I don't think you will get anything that far and when you put available you have to close by the location. To get a job it is not by putting yourself available but you have to go the filter and add all the station you want to work at. Time you can choose the maximum but it is up to you accept which one you want to do. After you will start seeing offer and you accept them. Good luck


----------



## Legalizeit0 (Jul 26, 2017)

Yl1 said:


> I don't think you will get anything that far and when you put available you have to close by the location. To get a job it is not by putting yourself available but you have to go the filter and add all the station you want to work at. Time you can choose the maximum but it is up to you accept which one you want to do. After you will start seeing offer and you accept them. Good luck


Ha, I posted that about 8 months ago, just went over 1000 stops with Flex/WF...thanks for the reply!

After all this time, my personal opinion is that Flex is the best gig work on the market!


----------



## Driving With A Purpose (Jul 28, 2020)

Flex can definitely be really good, but it is good to have 1 or more other gigs in addition to Flex to bail you out.

Example: I do an Amazon shift and finish 30 miles from home with no other Amazon work for the day. To make this a much better situation I turn on my UberEats app as soon as the Amazon stuff is done. Then I csn do perhaps 4-6 UE deliveries to work my way back home. This has been a major positive for me. My dollars earned per miles driven has gotten MUCH better since making this one simple change.


----------



## FLKeys (Dec 27, 2018)

Driving With A Purpose said:


> Flex can definitely be really good, but it is good to have 1 or more other gigs in addition to Flex to bail you out.
> 
> Example: I do an Amazon shift and finish 30 miles from home with no other Amazon work for the day. To make this a much better situation I turn on my UberEats app as soon as the Amazon stuff is done. Then I csn do perhaps 4-6 UE deliveries to work my way back home. This has been a major positive for me. My dollars earned per miles driven has gotten MUCH better since making this one simple change.

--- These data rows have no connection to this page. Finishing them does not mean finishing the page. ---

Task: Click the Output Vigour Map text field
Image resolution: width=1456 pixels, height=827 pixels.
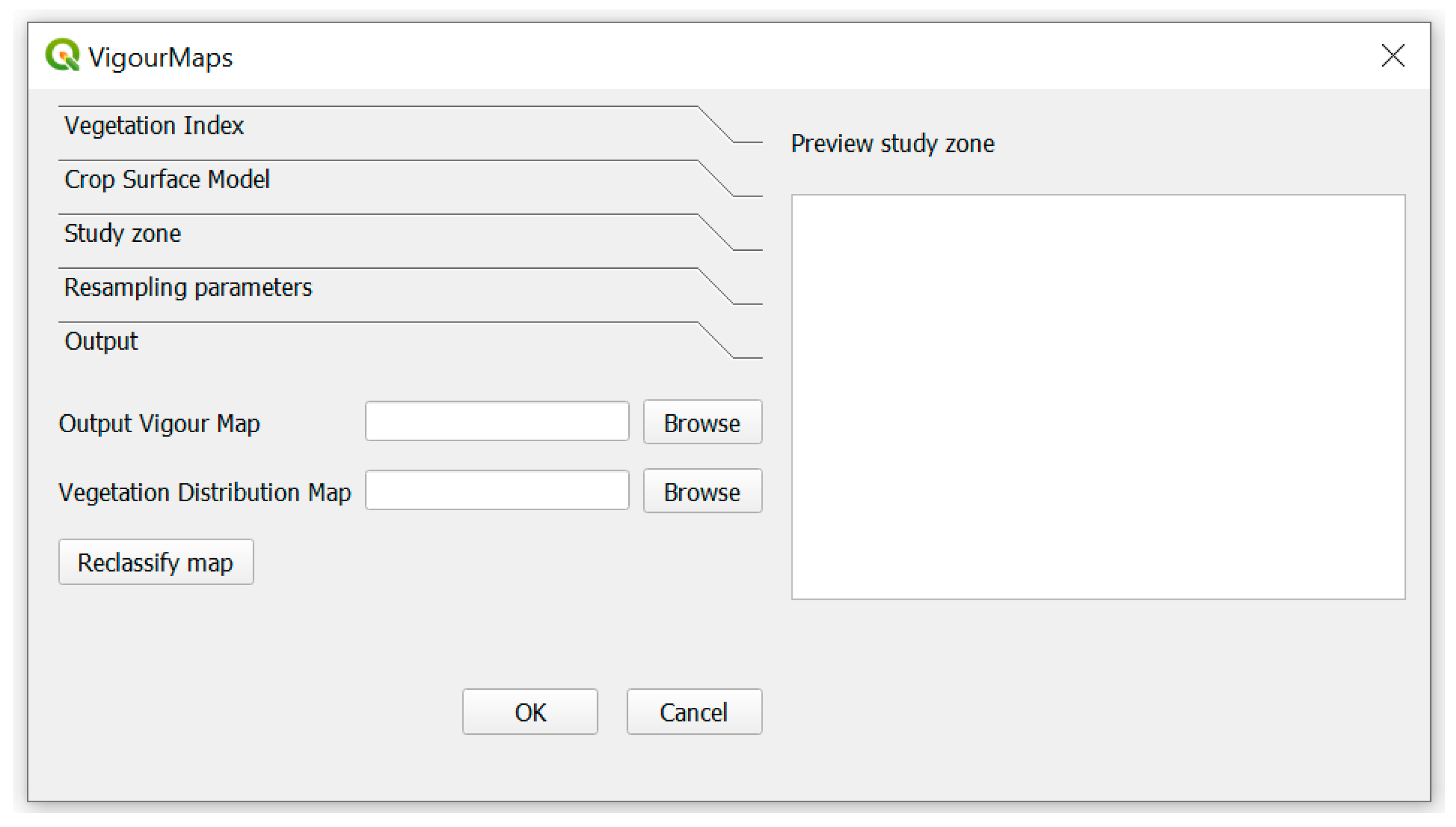Action: coord(497,422)
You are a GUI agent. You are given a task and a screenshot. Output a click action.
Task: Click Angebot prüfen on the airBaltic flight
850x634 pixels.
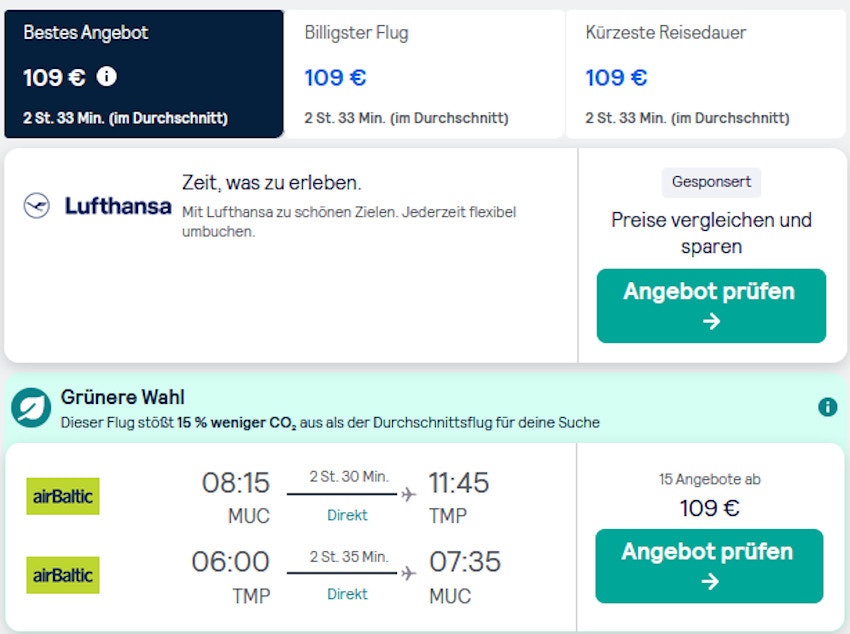tap(708, 566)
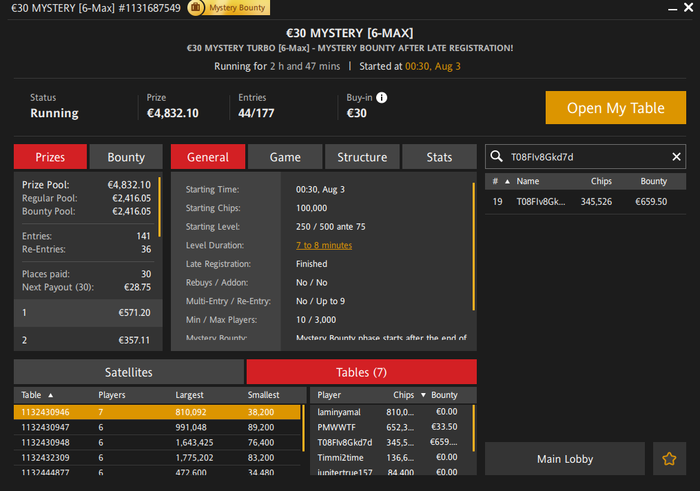The image size is (700, 491).
Task: Select the Stats tab
Action: click(x=439, y=157)

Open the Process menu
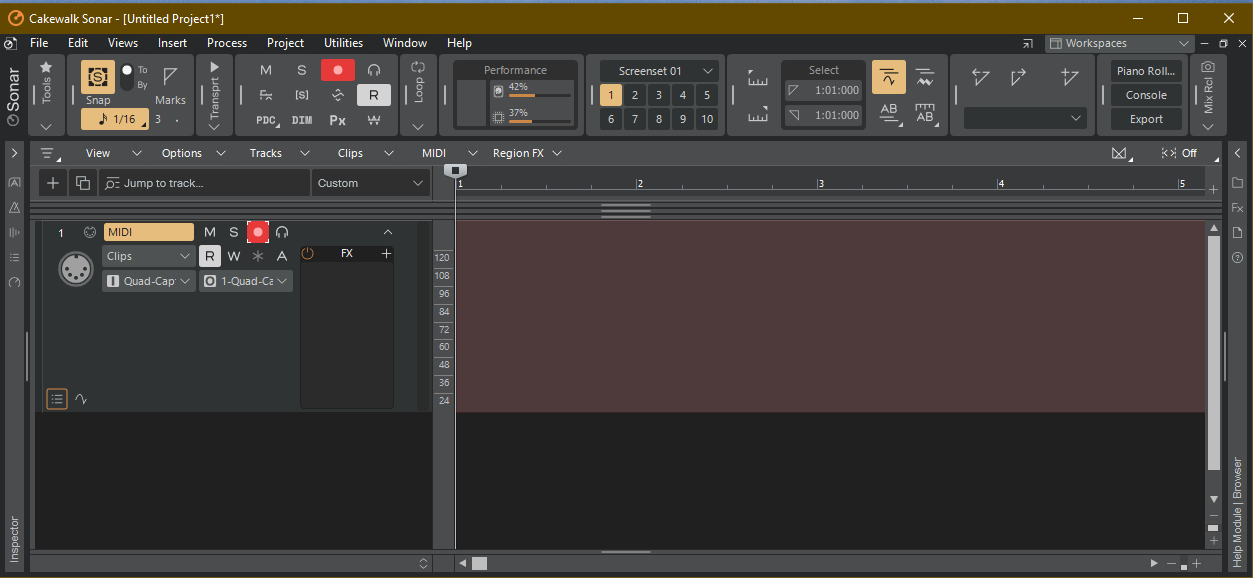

Dollars per mile driven to me is the most important measurement. Good on you for seeing this and making it work.


----------



## oicu812 (Aug 29, 2016)

FLKeys said:


> Dollars per mile driven to me is the most important measurement. Good on you for seeing this and making it work.


How do your dead miles figure into this?


----------



## FLKeys (Dec 27, 2018)

oicu812 said:


> How do your dead miles figure into this?


I look at my earnings per mile driven including all dead miles. Not including dead miles is smoke and mirrors.

I know what my car costs me to drive per mile. This includes every thing, gas maintenance, registration, insurance, repairs, cost of replacing vehicle/depreciation. Not having an honest estimate on cost per mile is smoke and mirrors.


----------